Especially considering how you could have prevented the breakdown of your vehicle, it doesn’t make much sense to overload it. This can cause driver and customer commitment issues, and considering how you could have prevented it, it doesn’t make sense to overload the vehicle. When you overload your truck, it increases the cost of maintenance. The operating system is strained, and components like the tie rods, the engines, the tires, and drivetrain components can break down.
Supervisors and drivers may have the mistaken belief that weight restrictions don’t apply to them, but no one has an exemption from running safe and compliant vehicles. Some organizations have approved for running overweight vehicles, but they still have to remain safe.
The consequences for not doing this can lead to outrageous litigation costs. For example, getting into an accident with another car on the road, they can file a lawsuit against your company, which can lead to tens of thousands of dollars in costs. The other danger is that because fleet vehicles are so large, it usually leads to fatal accidents.
Signs of an Overloaded Truck
The first most significant sign is that your truck will look overloaded. The rear end sags, and with hauls, may bounce close to the edge of the bed. The other danger of this comes from how an overloaded truck can lead to worn-out suspension. Finally, as you drive, you may hear cracking and squealing, which shows that you overloaded the truck.
Pay attention to the noises, and if you drive with excessive weight in the truck, inspect the leaf springs after. Another sign is that your truck doesn’t bounce. The suspension can’t handle the weight. Your truck should bounce slightly as you drive it. It’s a bad sign if the truck doesn’t bounce.
Next, are you struggling to maneuver the steering wheel? An overloaded vehicle can have a big impact on the steering wheel, and it won’t be as responsive when driving. However, with this one, you have to exercise caution because other things may be causing the steering wheel not to handle appropriately, such as:
- Improper tire pressure
- Power steering pump failure
- Steering rack problems
- Power steering fluid issue
- Serpentine belt damage
Why Overloading Your Truck is Bad
Along with all the other issues mentioned, your vehicle won’t last as long if you overload it.
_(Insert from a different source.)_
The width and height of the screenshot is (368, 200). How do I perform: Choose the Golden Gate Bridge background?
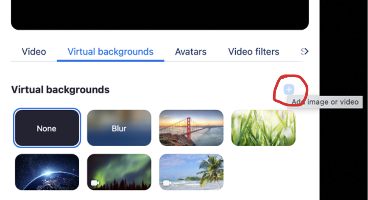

The rear suspension could fail. Meanwhile, your leaf springs might be fine, but the center bolts could crack and cause further problems with your suspension. Another real danger exists that you could damage your payload. In a perfect world, your payload makes it to its destination without a problem. You keep your load safe from the correct management of it.
How to Maximize Your Payloads without Going Over
First, upgrade the rear springs. This evenly distributes the weight across the truck body. You have four springs that support the truck’s suspension, and adding springs or upgrading to high-grade springs can increase your truck’s ability to carry loads.
Coil-over shock absorbers help your truck to drive over smooth surfaces. Bumps will create a movement where the weight shifts onto the springs. Gain more control over your vehicle while minimizing these movements through having coil-over shock absorbers. You should also understand how much weight your truck can carry because this goes a long way to preventing overload.
Hopefully, you have seen the dangers of overloading your fleet of vehicles. Overloading can cost your company more than what it’s worth. It’s hard on your fleet, and you will have a more challenging time maintaining your vehicles because they break down more often. You don’t want to be anywhere near when you consistently overload a truck because it always leads to problems. While your truck can pull its weight, it wouldn’t be wise to regularly overload it unless you want problems. Many people understand how they shouldn’t overload the truck, but they still do it. Knowing the specific consequences can hopefully help to stave off this problem.